### PROBLEM DETAILS
Only the lines that include "Given" should be copied from the data below.

### Data excerpts
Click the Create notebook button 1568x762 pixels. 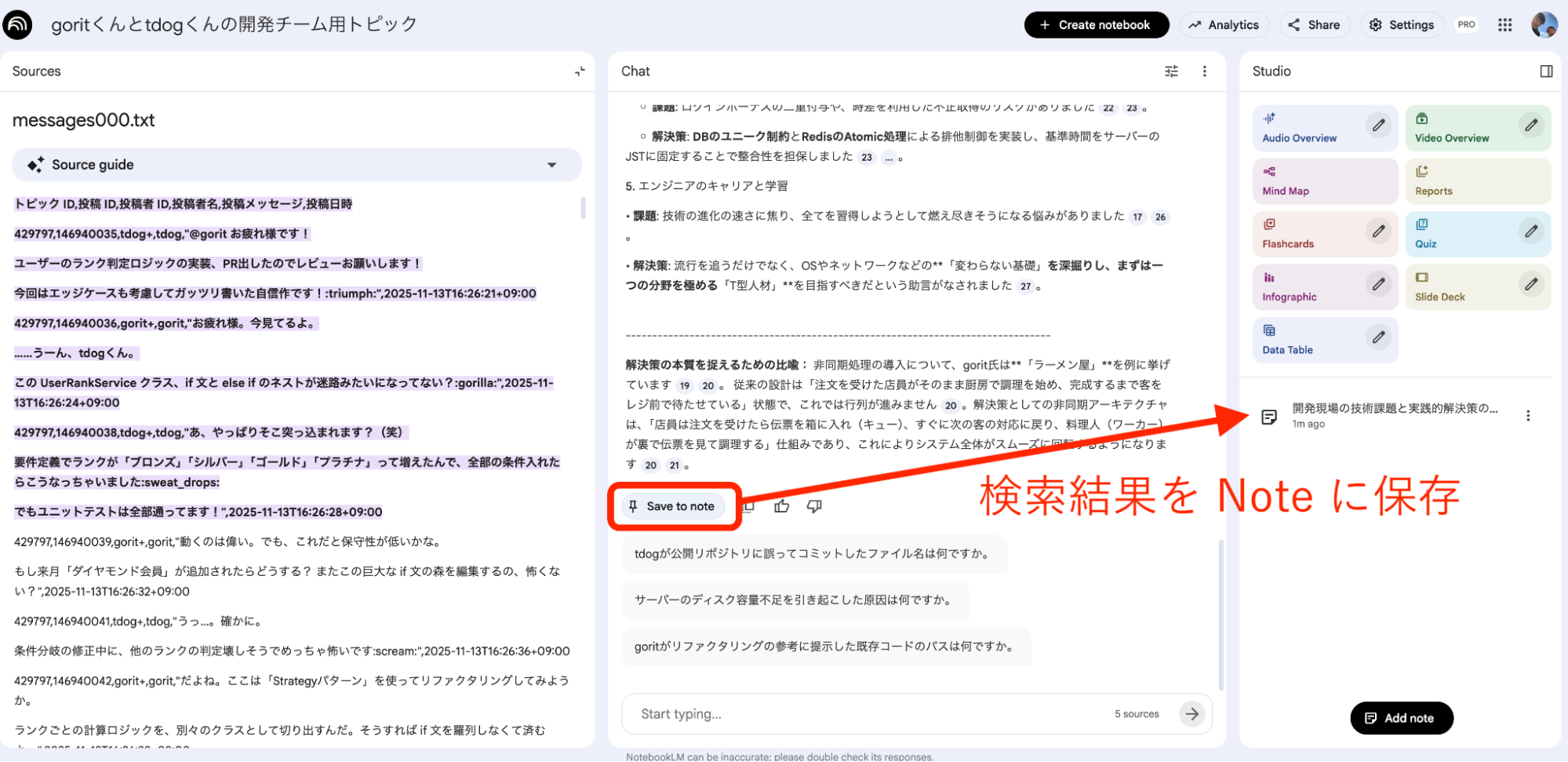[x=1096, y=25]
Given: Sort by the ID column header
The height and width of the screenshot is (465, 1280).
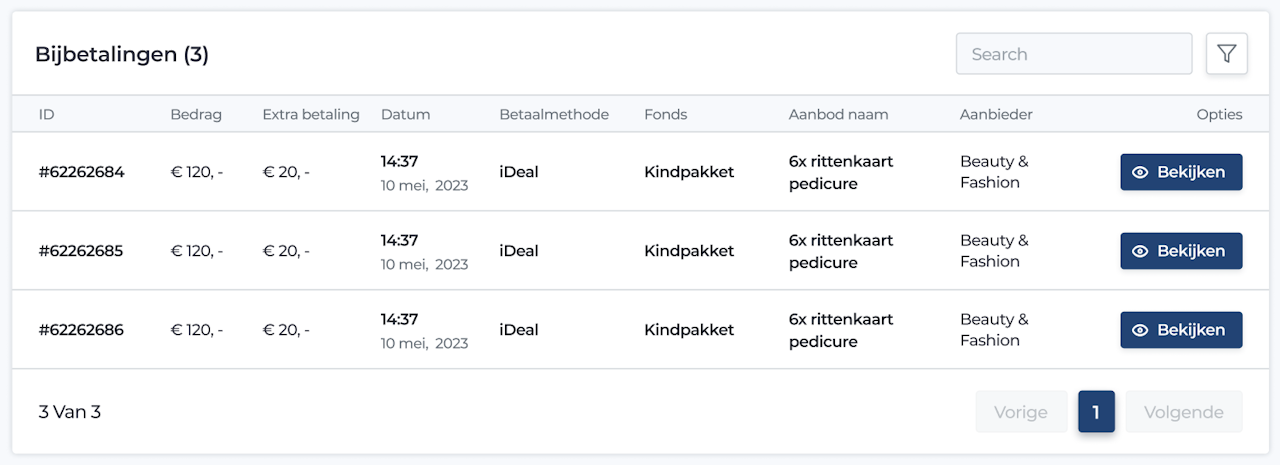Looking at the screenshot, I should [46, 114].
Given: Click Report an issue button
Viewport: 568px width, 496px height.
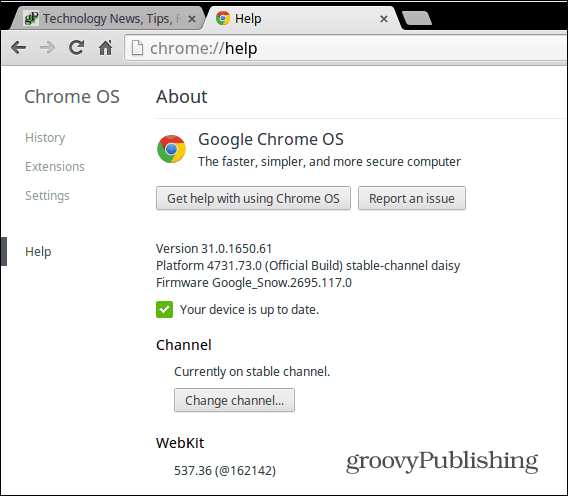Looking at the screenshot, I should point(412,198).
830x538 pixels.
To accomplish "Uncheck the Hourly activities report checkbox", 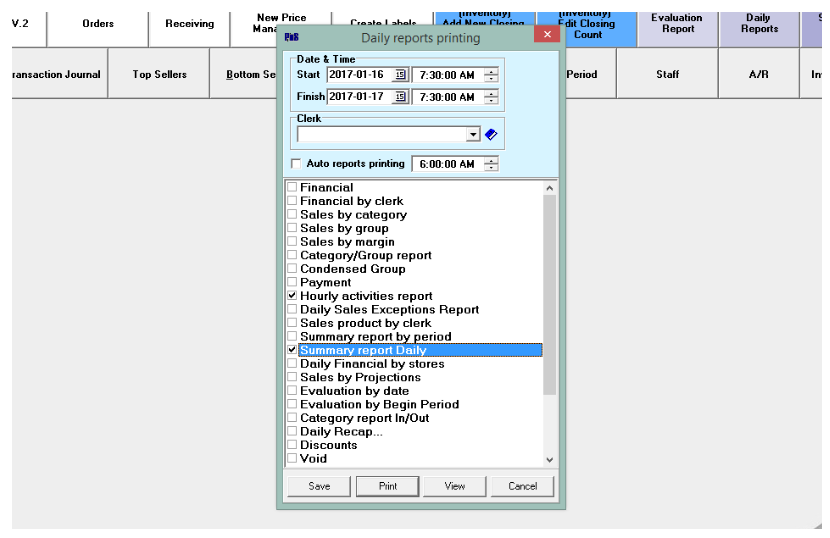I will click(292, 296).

...

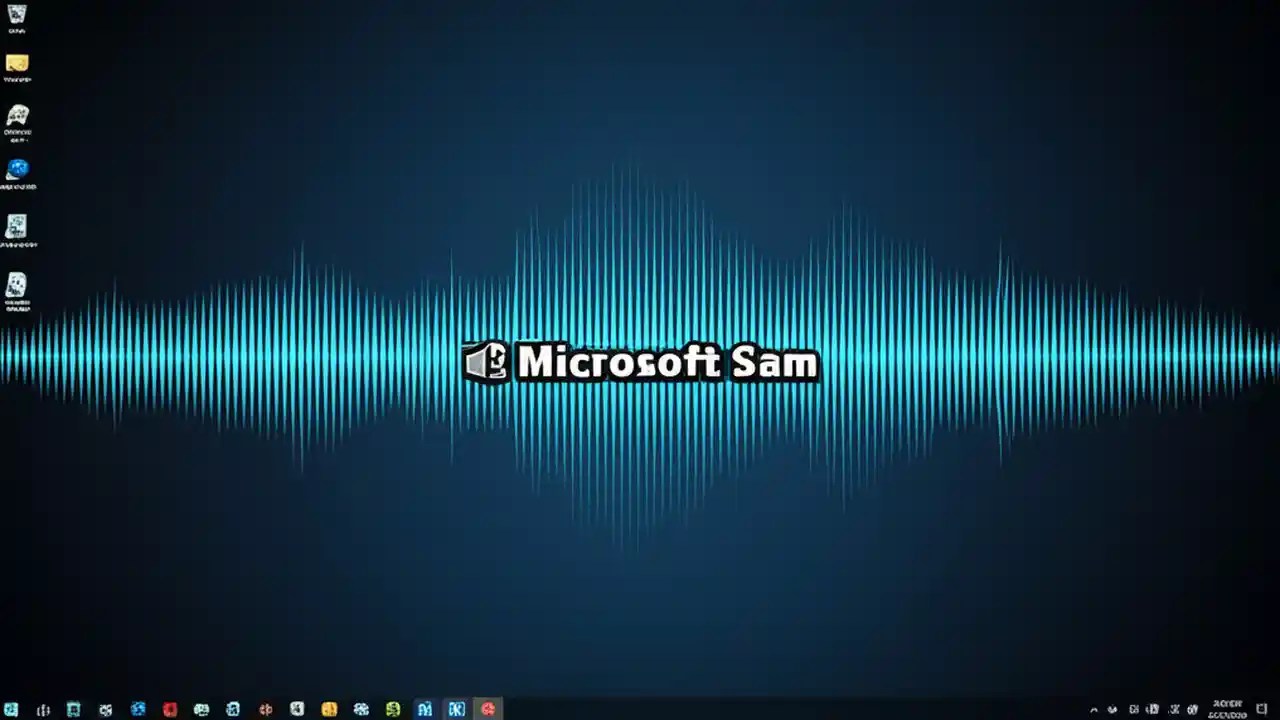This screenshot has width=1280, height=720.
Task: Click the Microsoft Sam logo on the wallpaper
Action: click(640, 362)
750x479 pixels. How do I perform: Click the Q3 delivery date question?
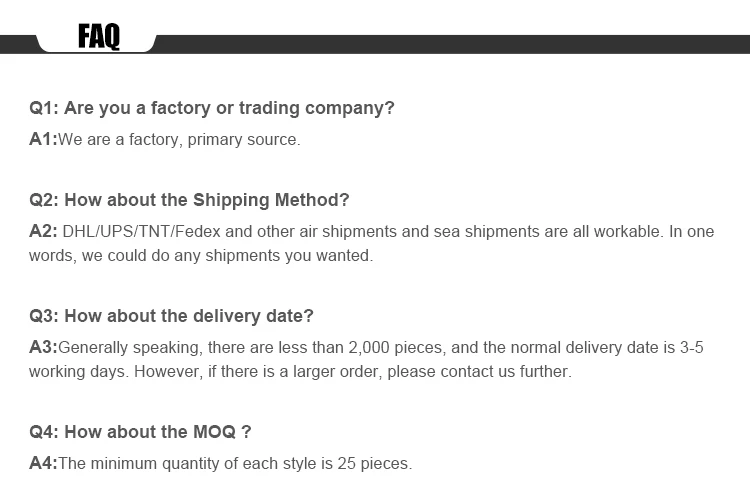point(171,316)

### OUTPUT
Given: Sort by the ID column header
Given: Click Report an issue button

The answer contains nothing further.